Passage:
Every VCs nowadays want to find their Google or Facebook, so more and more
LP's are investing into VC funds so all of them can get a piece of the social
network / internet hype. If the VC firm's name is not Sequoia or Kleiner
Perkins, or any well known firm name, it is probably not going to attract a
lot of top tier entrepreneurs, but since they've already raised a fund, they
got to invest somewhere.

In a way it's good for entrepreneurs, since there's a lot of available cash,
but at the same time a lot of entrepreneurs are getting money for the "same
ideas". So let's say 100 secret deals are made this month on new social
networking sites. After a period of time, only one company will achieve high
success, 4-5 are surviving and resilient, and the rests are gone. All this
stuff is theory, but I'm sure if someone really digged into this, it can show
that there's a lot of flaws with the VC industry.

But one thing keeps it going, which is winning. I mean once you start to win
like Sequoia and KP, life is good. So I believe if there's competition,
there's what people like to refer to as a bubble. Since not everyone can be a
winner, there are always a lot of losers. I doubt there is going to be another
dot com bubble burst, that just happened to be a crap load of bad investments
faltering at once. In essence there's no that much theoretical difference
between dot com bubble and the great depression.

It will just happen again and again because of Gordon Gekko's favorite phrase
" Greed is Good"

------
dtby
More interestingly, is the VC market inherently inefficient because of the
accredited investor rules? Is there a reasonable proxy for "startups and
venture capital investments" in the open market which would allow one to
parlay insight into cold hard cash?

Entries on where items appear
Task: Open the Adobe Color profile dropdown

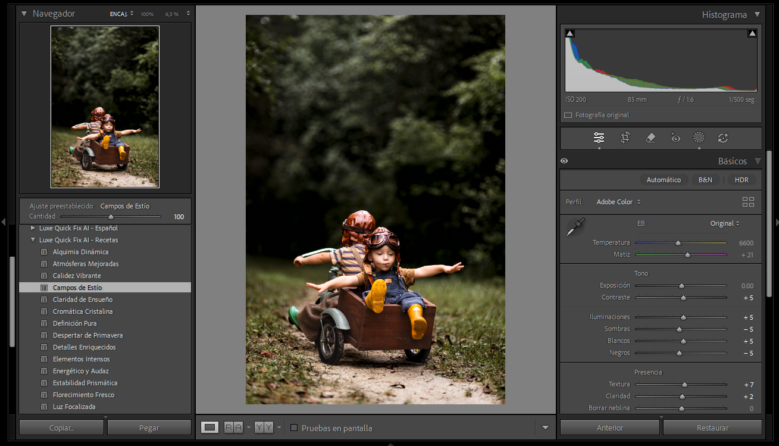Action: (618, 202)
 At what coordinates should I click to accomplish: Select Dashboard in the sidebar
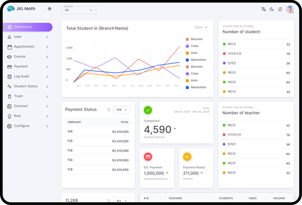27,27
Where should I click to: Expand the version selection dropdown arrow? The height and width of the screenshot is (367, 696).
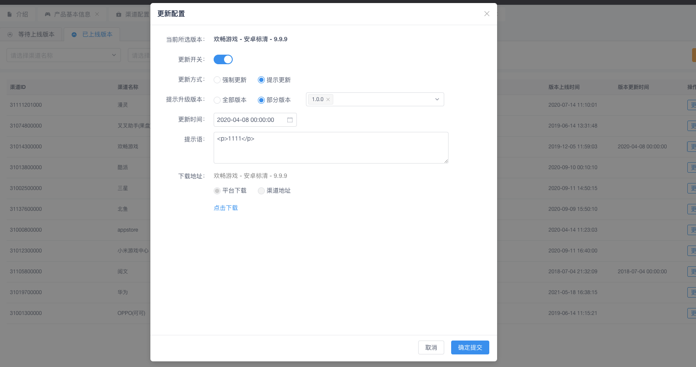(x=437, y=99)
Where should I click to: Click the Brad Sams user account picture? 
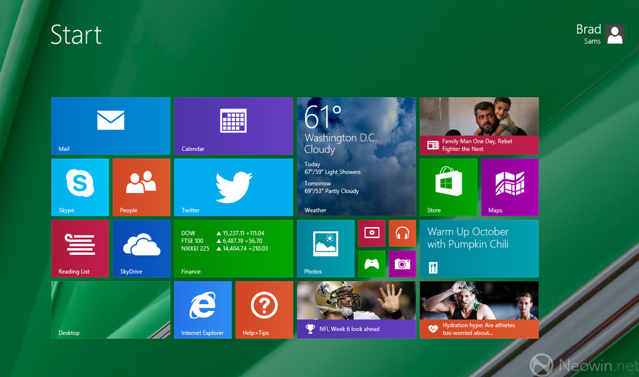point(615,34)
--
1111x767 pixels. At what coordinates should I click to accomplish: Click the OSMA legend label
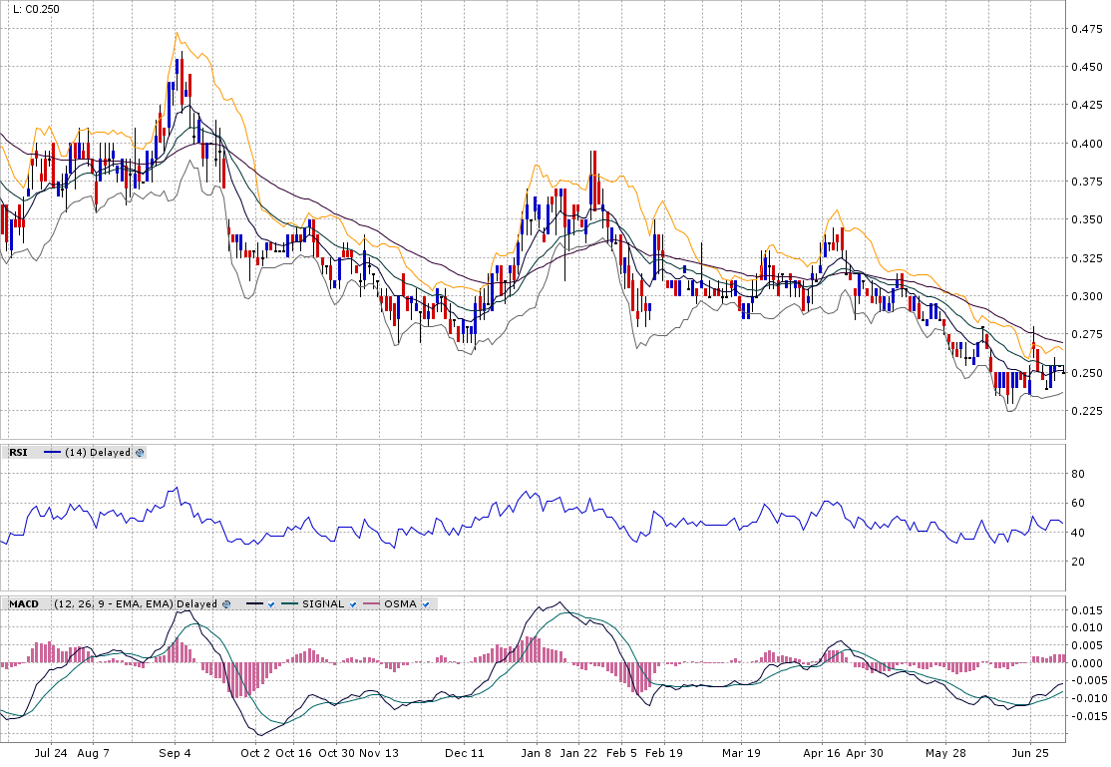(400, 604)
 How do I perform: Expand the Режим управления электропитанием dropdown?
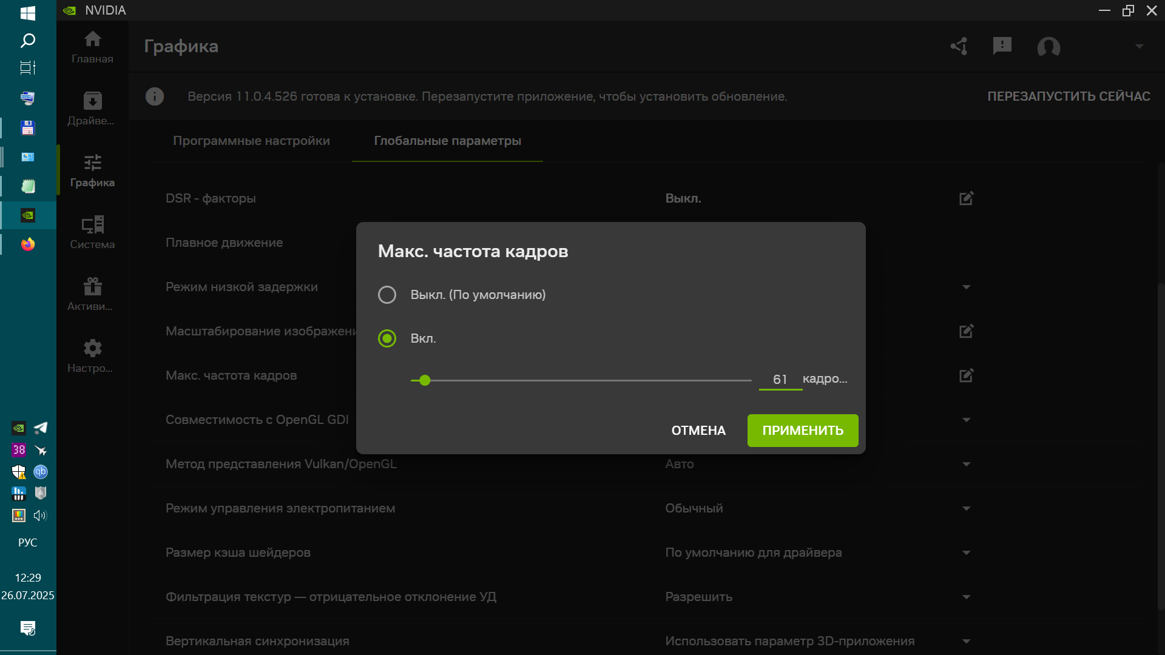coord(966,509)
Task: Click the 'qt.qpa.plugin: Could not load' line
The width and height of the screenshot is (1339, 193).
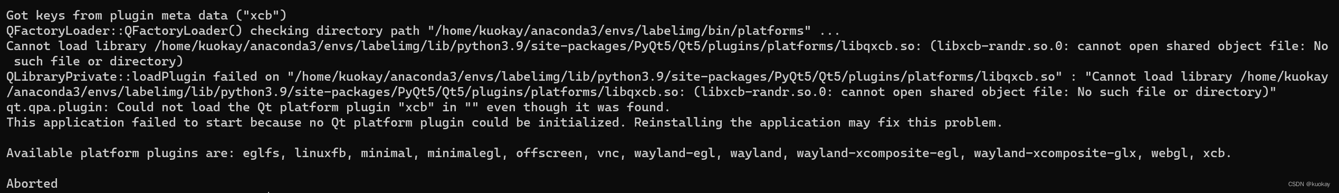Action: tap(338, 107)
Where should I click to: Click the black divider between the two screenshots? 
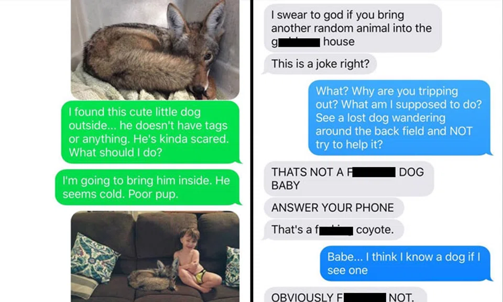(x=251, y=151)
* * *
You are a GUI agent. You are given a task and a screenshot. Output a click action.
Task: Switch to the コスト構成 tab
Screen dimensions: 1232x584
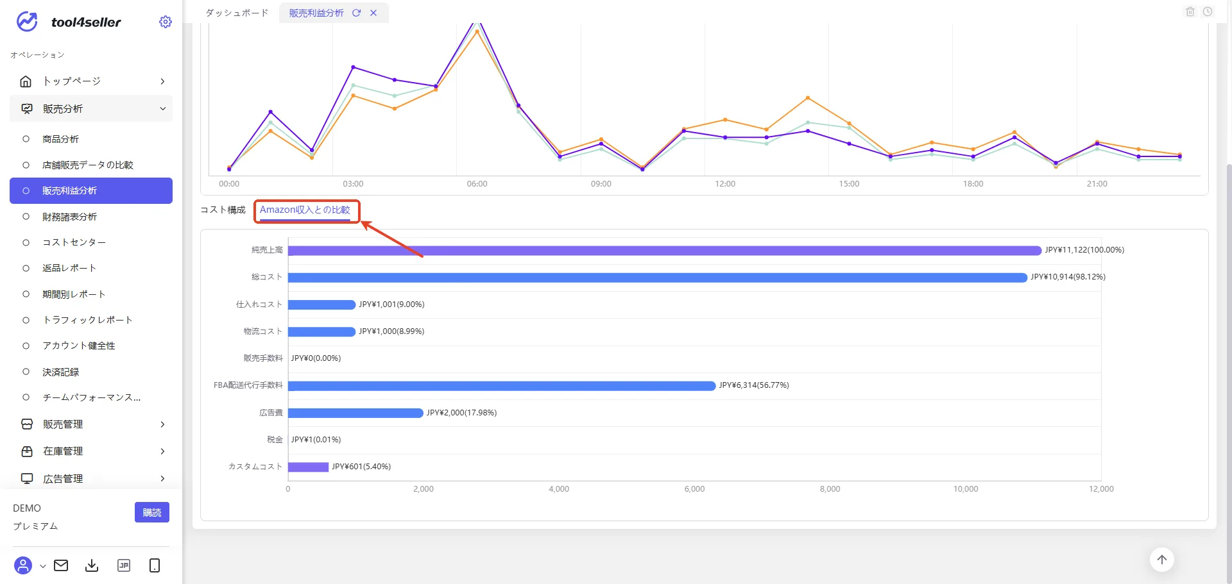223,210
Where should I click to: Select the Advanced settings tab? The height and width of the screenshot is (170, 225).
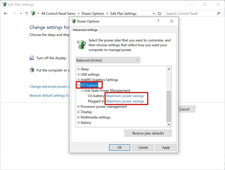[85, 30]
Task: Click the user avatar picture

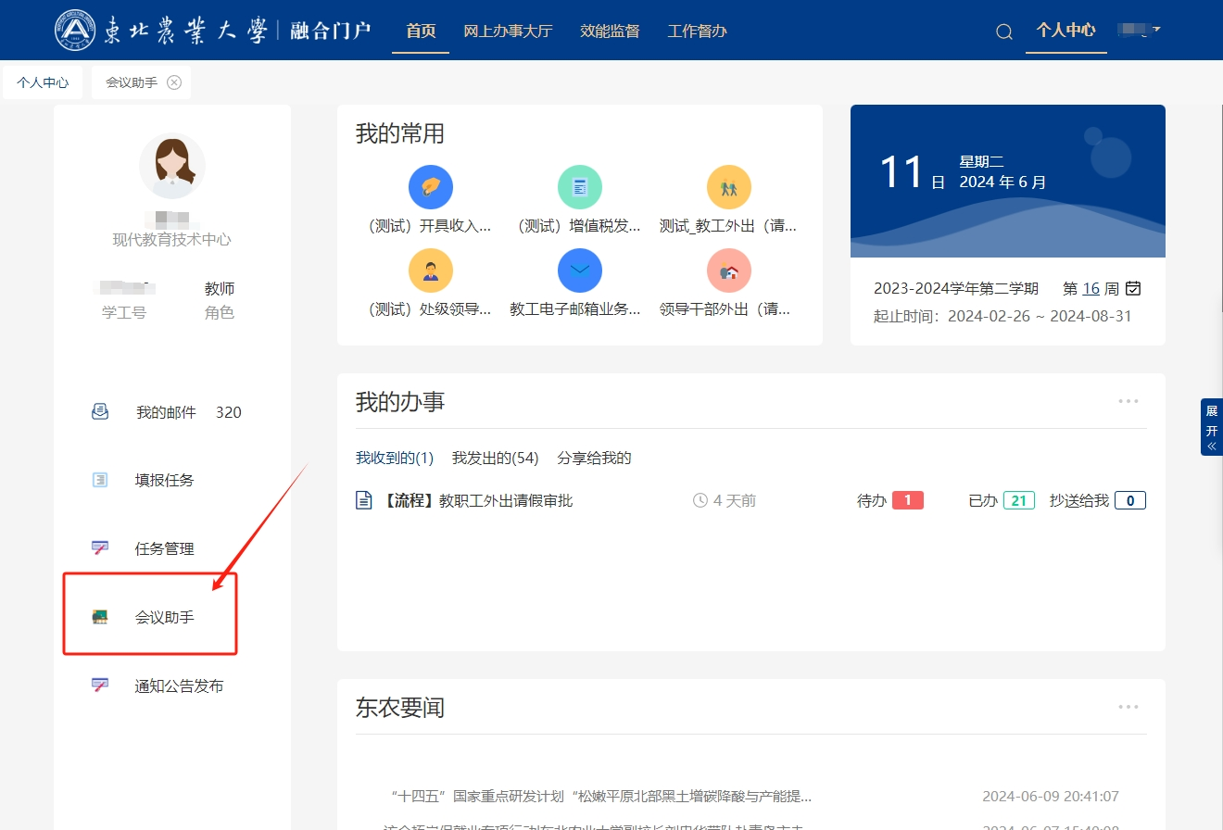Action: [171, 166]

Work to complete:
1. In the venture capital thread, out of 100 deals made on new social networking sites, how many companies does the writer expect to achieve high success?
2. Translate this sentence from the venture capital thread into Spanish: "But one thing keeps it going, which is winning."
3. For each statement, say whether it agrees with the venture capital thread: (a) The writer expects another dot com bubble burst. (b) The writer sees the large amount of available cash as good for entrepreneurs in a way. (c) The writer attributes the phrase "Greed is Good" to Gordon Gekko.
The listing above comes from a separate source.

Task solutions:
1. Only one.

2. Pero hay una cosa que lo mantiene en marcha, y es ganar.

3.
(a) No: "I doubt there is going to be another dot com bubble burst"
(b) Yes: "In a way it's good for entrepreneurs, since there's a lot of available cash"
(c) Yes: "because of Gordon Gekko's favorite phrase"